GOAL OF THE EXERCISE: Output the data from the line containing "You are a computer-use" up to and including the line containing "point(482,162)", reproduced exactly, and leave the pictures out.

DATASET RECORDS:
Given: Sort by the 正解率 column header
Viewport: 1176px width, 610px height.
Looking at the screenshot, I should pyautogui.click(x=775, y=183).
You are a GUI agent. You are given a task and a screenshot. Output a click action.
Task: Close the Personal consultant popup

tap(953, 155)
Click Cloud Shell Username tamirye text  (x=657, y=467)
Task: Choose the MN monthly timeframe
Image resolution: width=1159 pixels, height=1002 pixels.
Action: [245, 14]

* * *

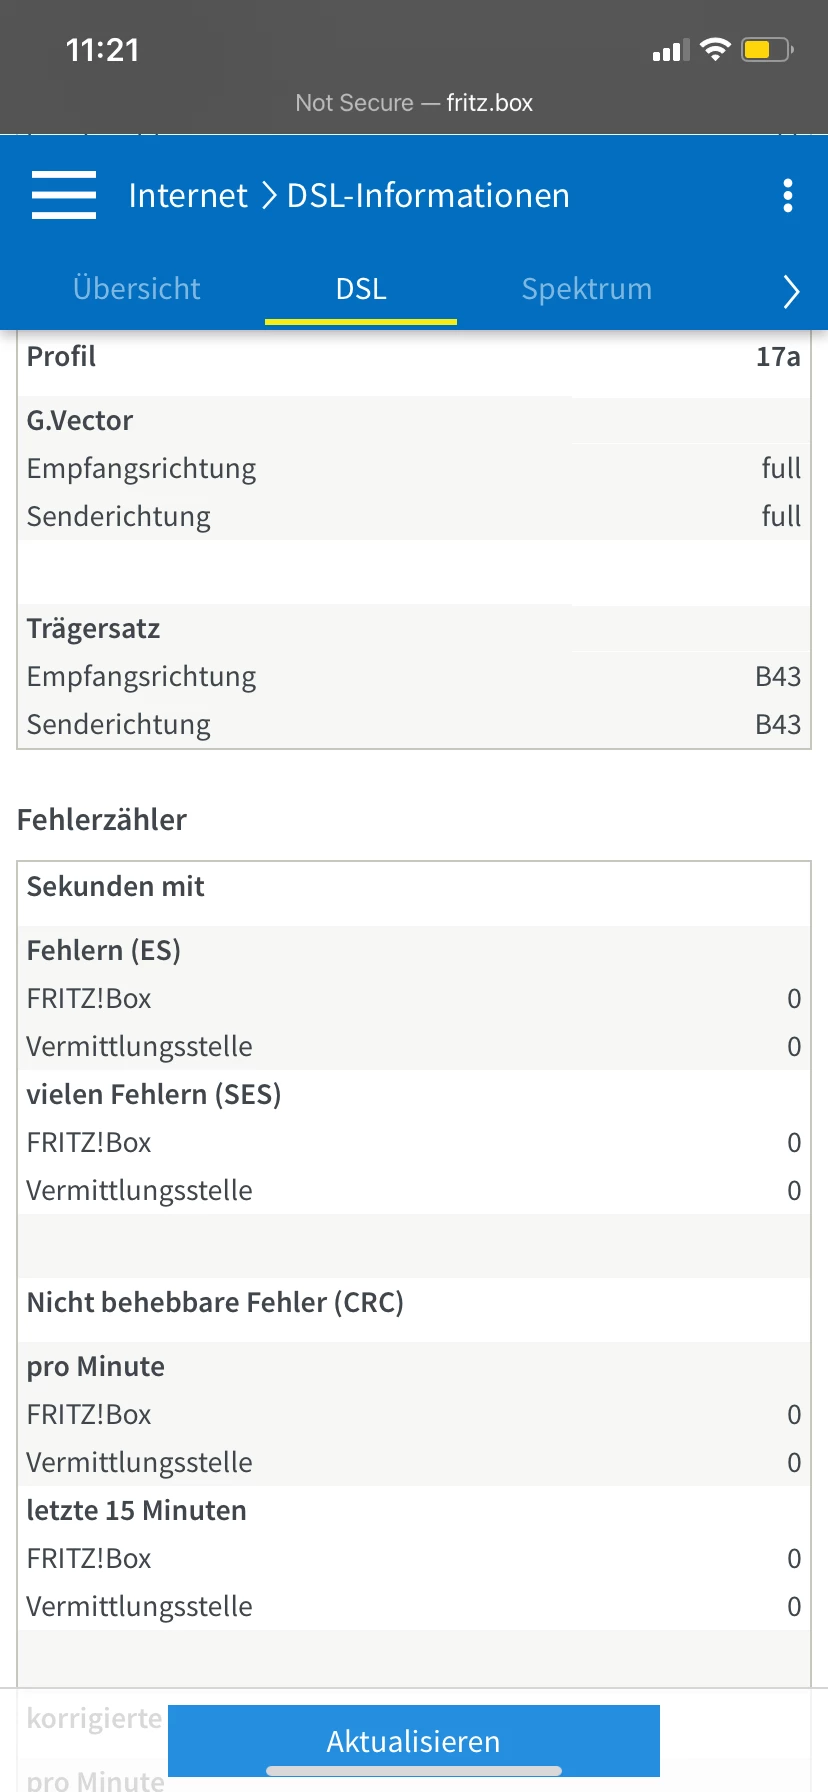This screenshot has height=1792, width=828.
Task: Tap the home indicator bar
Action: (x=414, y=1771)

---

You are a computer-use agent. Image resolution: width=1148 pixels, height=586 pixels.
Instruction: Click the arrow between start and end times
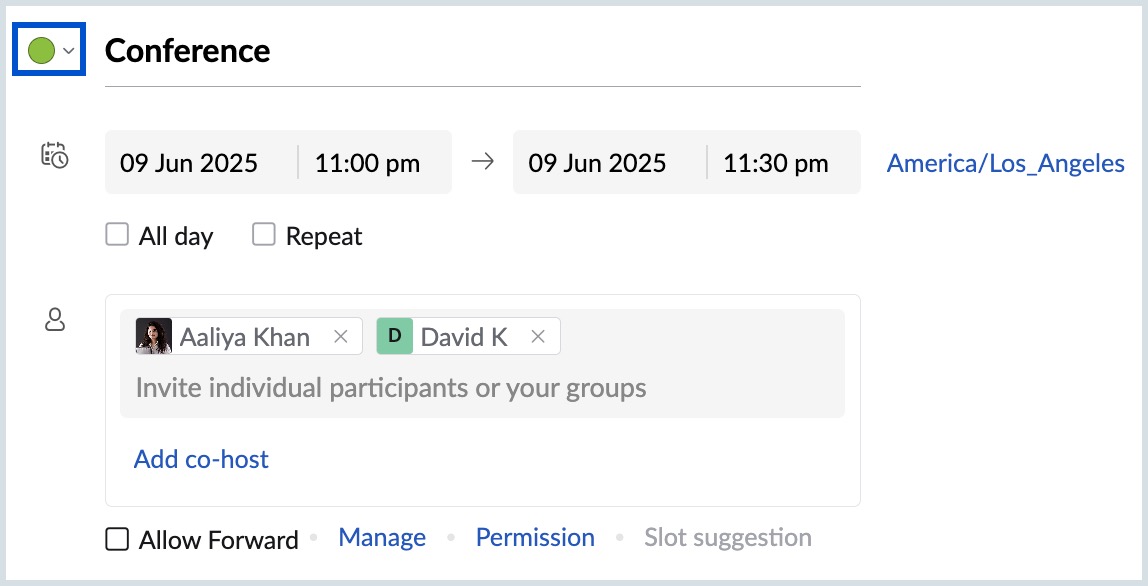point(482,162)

ANSWER TO THE EXERCISE:
You are a computer-use agent. Image resolution: width=1148 pixels, height=586 pixels.
Instruction: Click the arrow between start and end times
point(482,162)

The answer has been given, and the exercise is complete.